- [What is needed]:
Copy each line of the records exactly, stopping only after the line that contains "You are a computer-use" has been written, and leave pictures out.

== Supplied material ==

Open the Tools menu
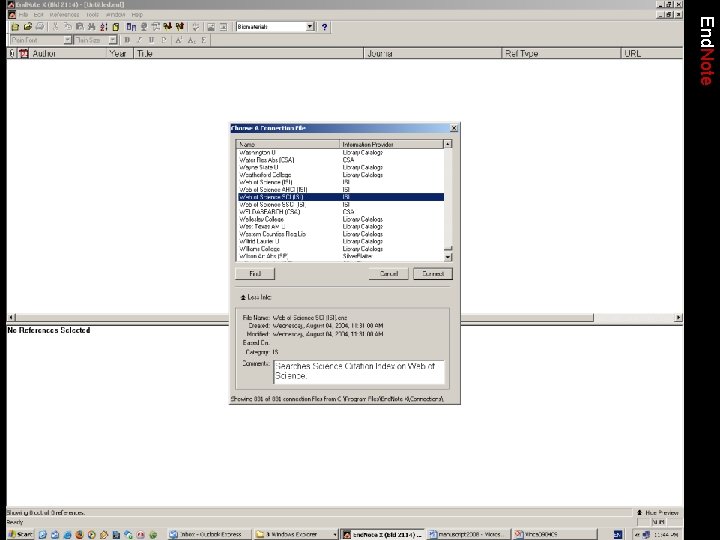 91,15
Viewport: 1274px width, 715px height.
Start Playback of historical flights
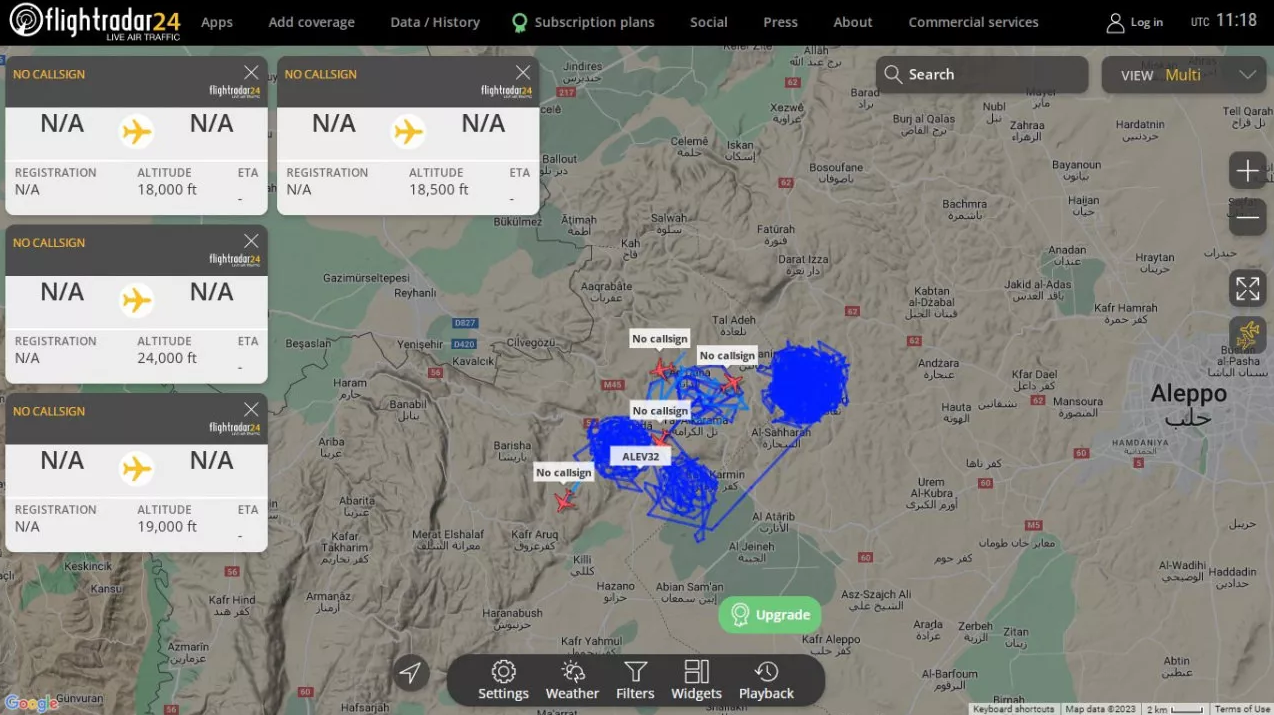pyautogui.click(x=766, y=680)
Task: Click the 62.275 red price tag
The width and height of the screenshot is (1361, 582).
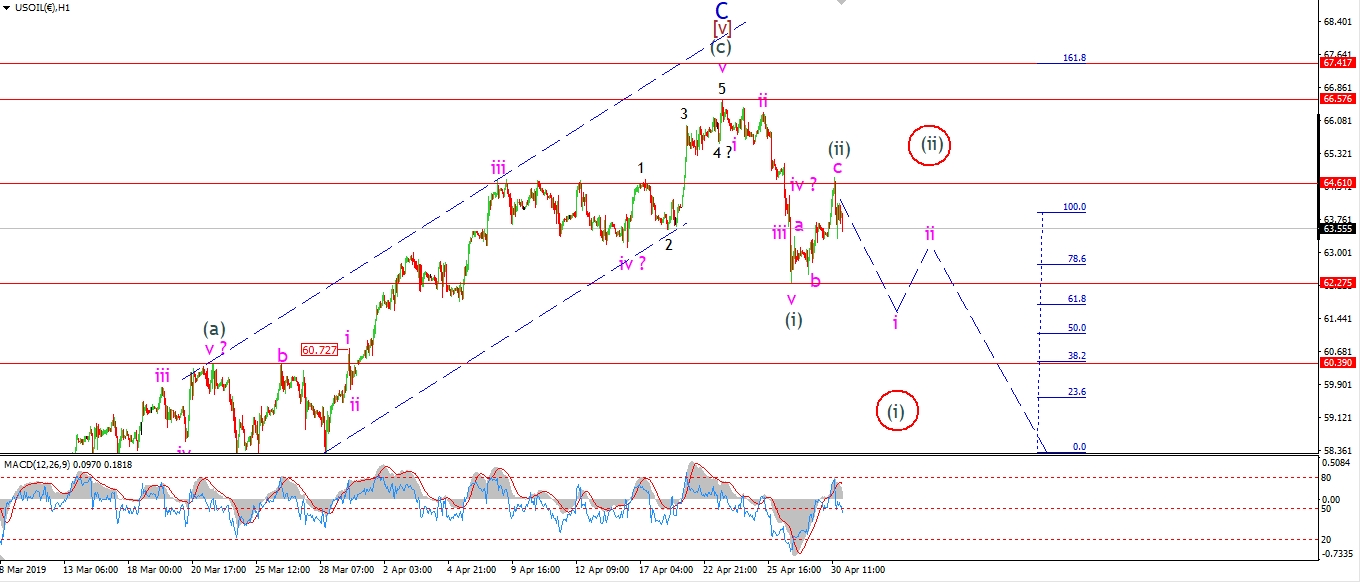Action: pyautogui.click(x=1337, y=283)
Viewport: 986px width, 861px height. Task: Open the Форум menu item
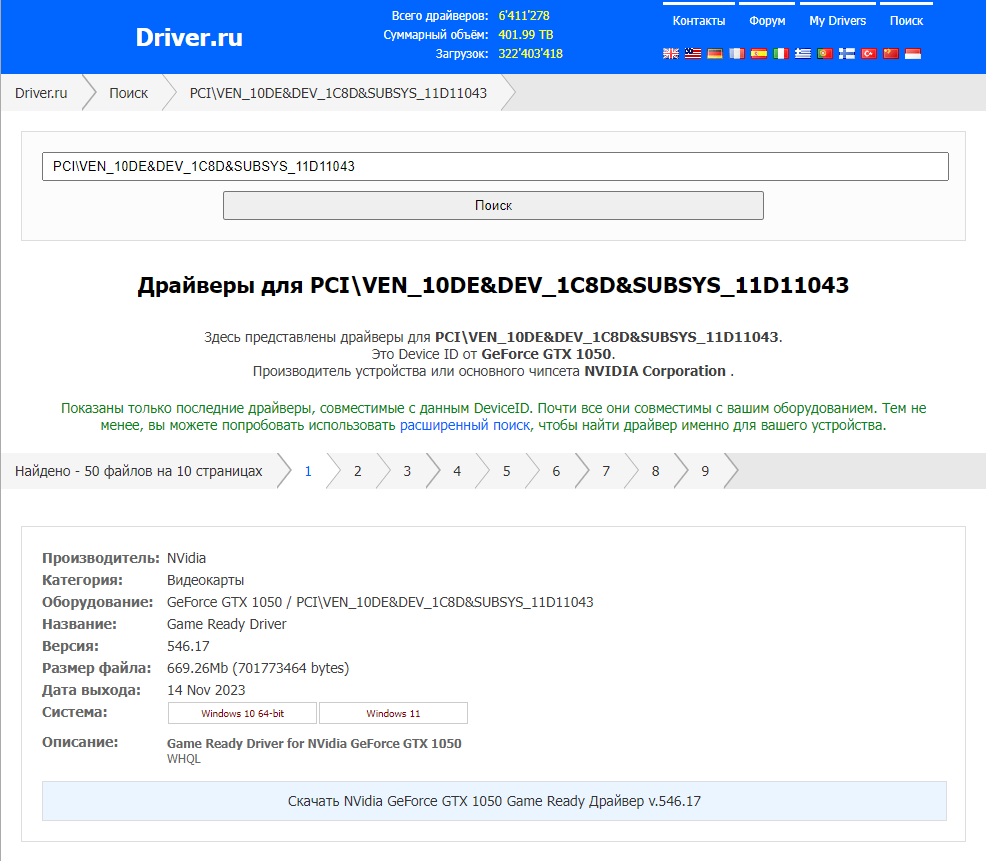point(767,21)
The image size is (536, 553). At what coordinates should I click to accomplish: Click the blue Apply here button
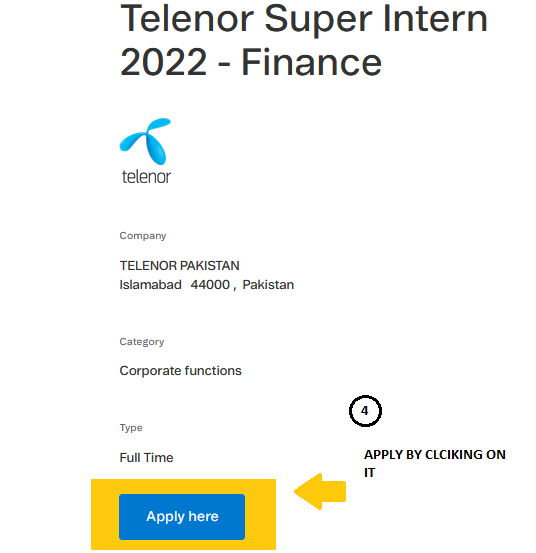click(x=182, y=517)
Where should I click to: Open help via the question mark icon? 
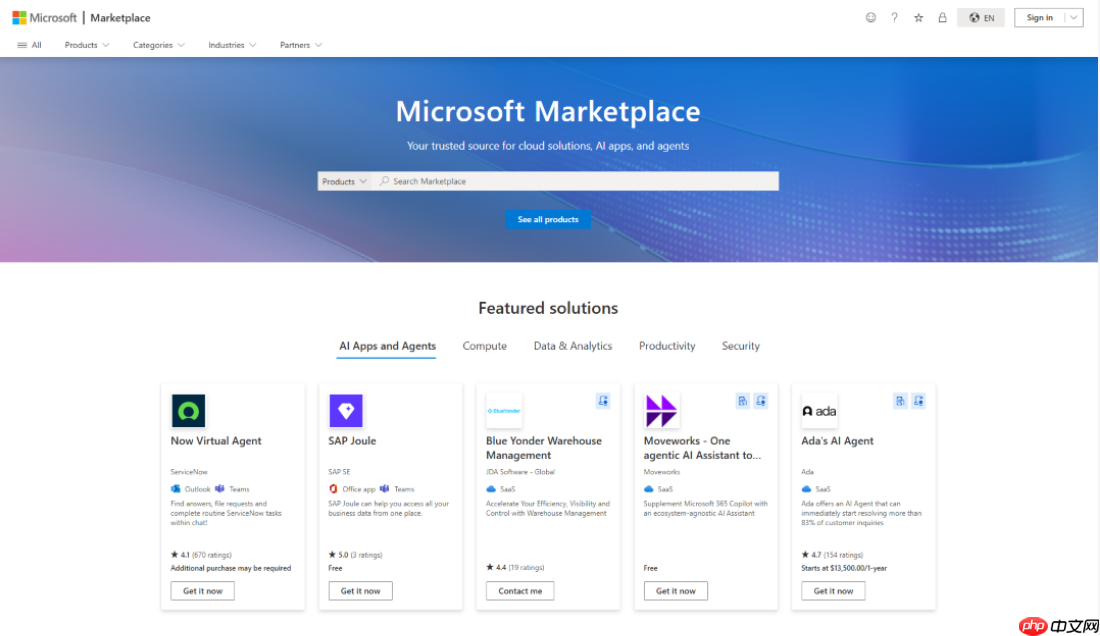point(894,17)
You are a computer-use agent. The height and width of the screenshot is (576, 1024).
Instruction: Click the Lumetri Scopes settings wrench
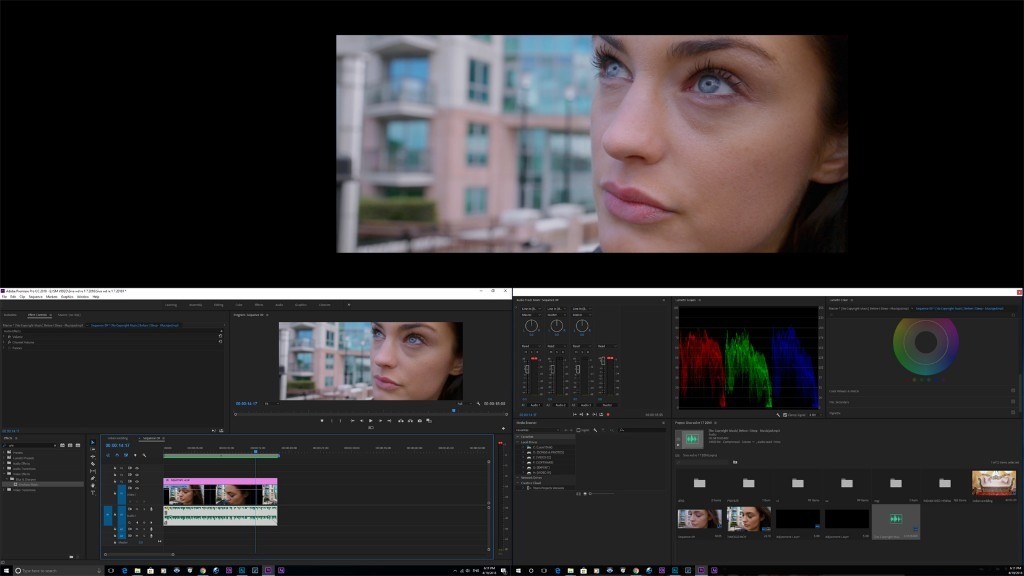[779, 414]
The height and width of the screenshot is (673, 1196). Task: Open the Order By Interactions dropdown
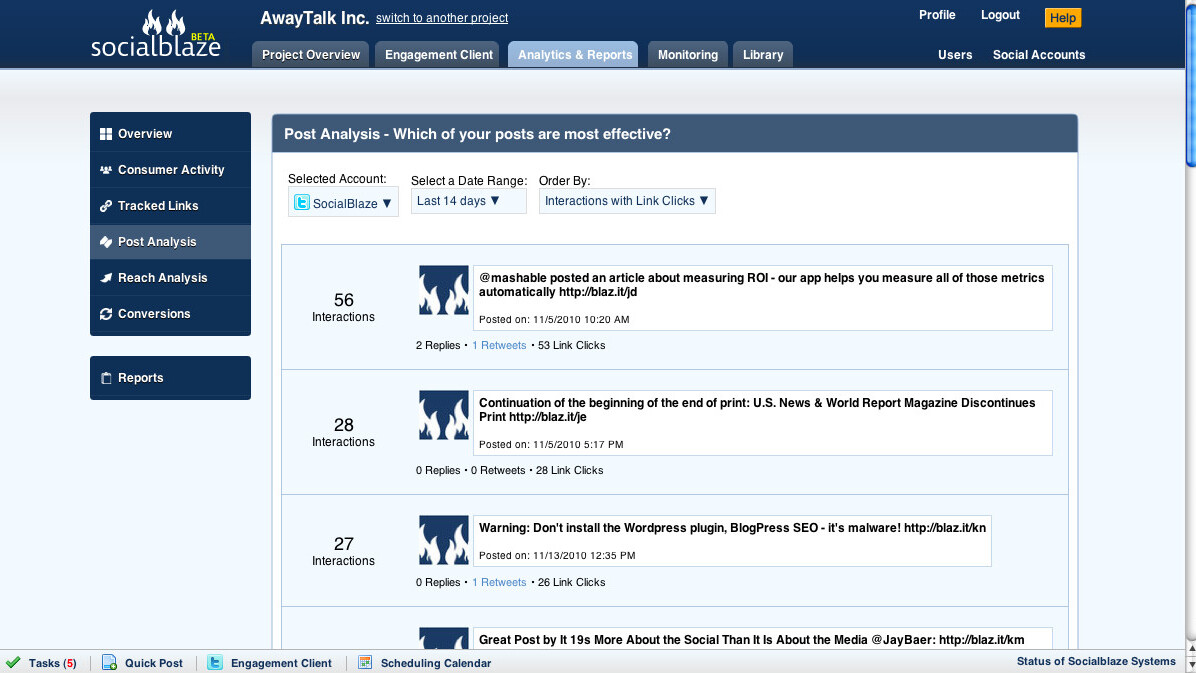click(x=627, y=201)
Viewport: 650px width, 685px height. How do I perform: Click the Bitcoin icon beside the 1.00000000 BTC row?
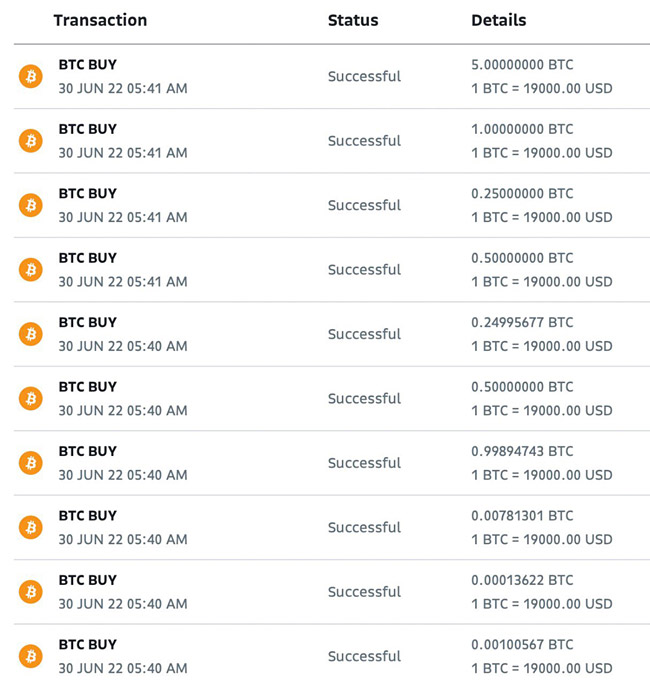(x=31, y=141)
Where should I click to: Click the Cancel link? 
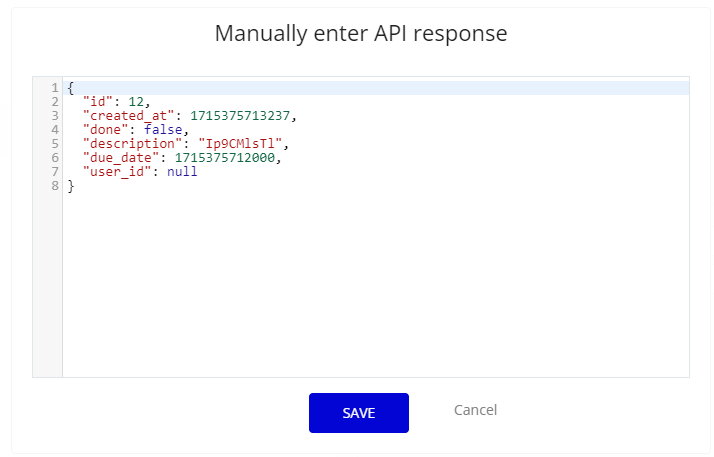pyautogui.click(x=475, y=410)
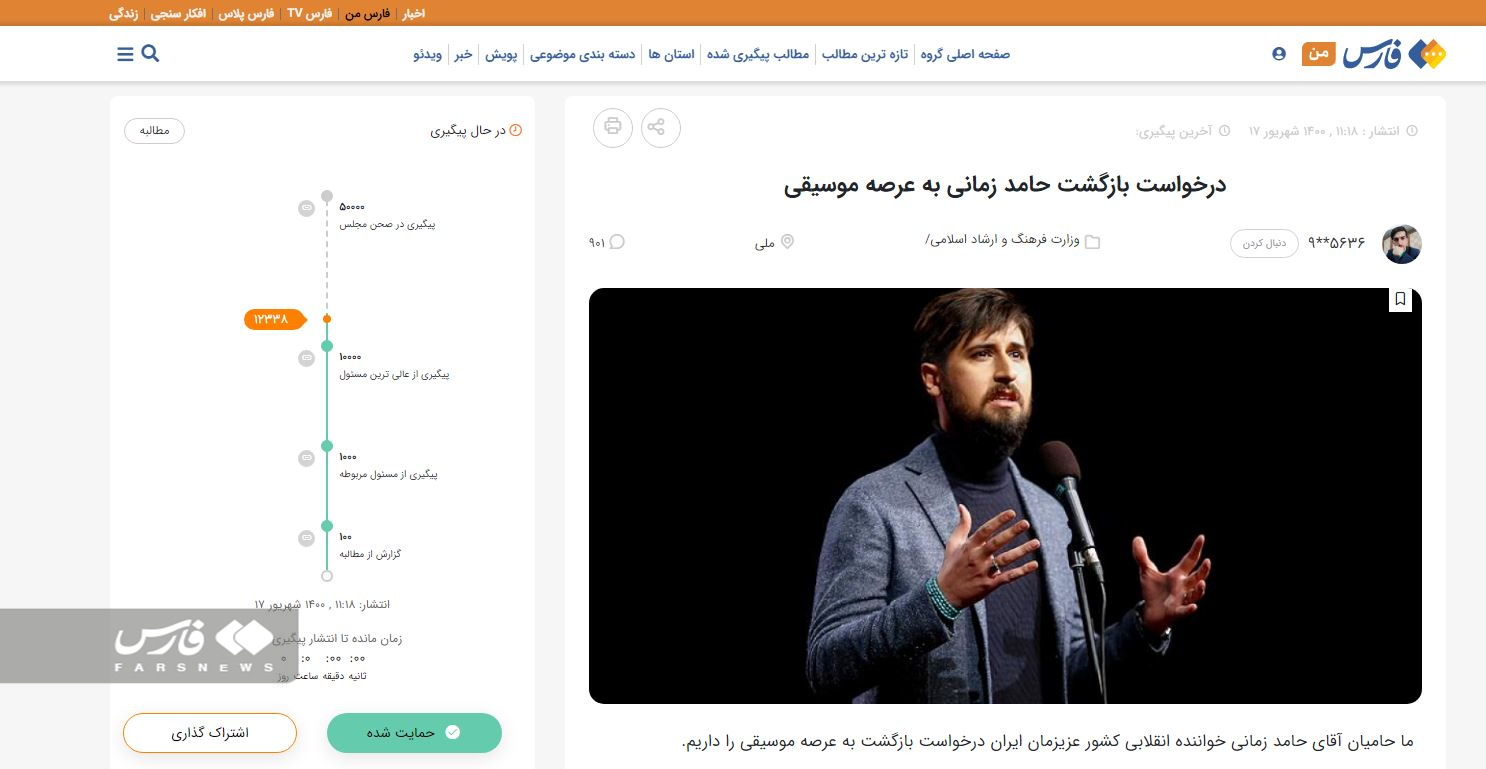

===

- [Exercise answer]:
Open the Tools menu
 91,15
Viewport: 1274px width, 715px height.
Start Playback of historical flights
pyautogui.click(x=766, y=680)
Task: Click the 62.275 red price tag
The width and height of the screenshot is (1361, 582).
Action: pyautogui.click(x=1337, y=283)
Viewport: 986px width, 861px height. Task: Open the Форум menu item
point(767,21)
The image size is (536, 553). At what coordinates should I click to accomplish: Click the blue Apply here button
click(x=182, y=517)
Where should I click to: Open help via the question mark icon? 
point(894,17)
You are a computer-use agent. The height and width of the screenshot is (576, 1024).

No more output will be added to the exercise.